According to the Leather and Hide Council of America, US cured cattle hides exports in 2019 were down by 13% in volume and 30% in value compared with 2018. Significant growth was seen in exports to Vietnam, Ethiopia, the Dominican Republic and the Bahamas. Wet-blue shipments in 2019 decreased by 23% in volume and 20% in value. Italy was the largest buyer by value, totalling more than $122 million in 2019. Vietnam and China were second and third.

The latest Cattle report issued by the USDA confirms that cyclical herd expansion in the US is over, according to Derrell Peel of Oklahoma State University writing for Drover’s. The total inventory of all cattle and calves on 1 January 2020 was 94.413 million head, down 0.4% from one year ago. The numbers indicate that, while cattle inventories have stopped growing, no major liquidation is under way. The beef cow inventory is 31.3 million head, down 374,000 head or 1.2% lower year-over-year. The peak beef cow inventory for 2019 was 31.7 million (revised down by 75,000 head from the previous report). This means that the total herd expansion in this cycle was an increase of 2.73 million head from the 2014 low of 29 million cows. That is a total cyclical expansion of 9.4% or an average of 1.9% per year for the five years of expansion.

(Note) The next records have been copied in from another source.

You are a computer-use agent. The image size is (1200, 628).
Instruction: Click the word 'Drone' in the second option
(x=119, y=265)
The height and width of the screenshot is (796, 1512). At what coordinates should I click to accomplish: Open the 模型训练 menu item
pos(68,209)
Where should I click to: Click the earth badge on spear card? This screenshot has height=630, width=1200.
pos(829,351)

Cattle and calves on feed for the slaughter market in the US for all feedlots totalled 14.668 million head on 1 January 2020, says the USDA. The inventory was up 2.1% from the 1 January 2019 total of 14.368 million head. Cattle on feed in feedlots with capacity of 1,000 or more head accounted for 81.5% of the total cattle on feed on 1 January, up slightly from the previous year. The combined total of calves under 500lb, and other heifers and steers over 500lb outside feedlots at 26.4 million head was slightly below 1 January 2019. Calves born during the first half of 2019 were estimated at 26.4 million head, down slightly from the first half of 2018. Calves born during the second half of 2019 were estimated at 9.71 million head, 27% of the total 2019 calf crop.

A change in events

As we noted last month, a landmark event for the start of the year was the signing of a ‘phase one’ trade agreement between the US and China. Now, however, the media have reported that the Trump administration expects the Coronavirus will throw a wrench into the deal, delaying the export boom. Still, on 6 February, China’s Ministry of Finance announced that it will halve retaliatory tariffs on hundreds of US goods worth about $75 billion in trade. Retaliatory tariffs on some US goods will be cut from 10% to 5%, and others from 5% to 2.5% starting 14 February 2020. Some hide and leather products were included in the list, but the import codes covering most US hide exports were not included in this round of tariff reduction.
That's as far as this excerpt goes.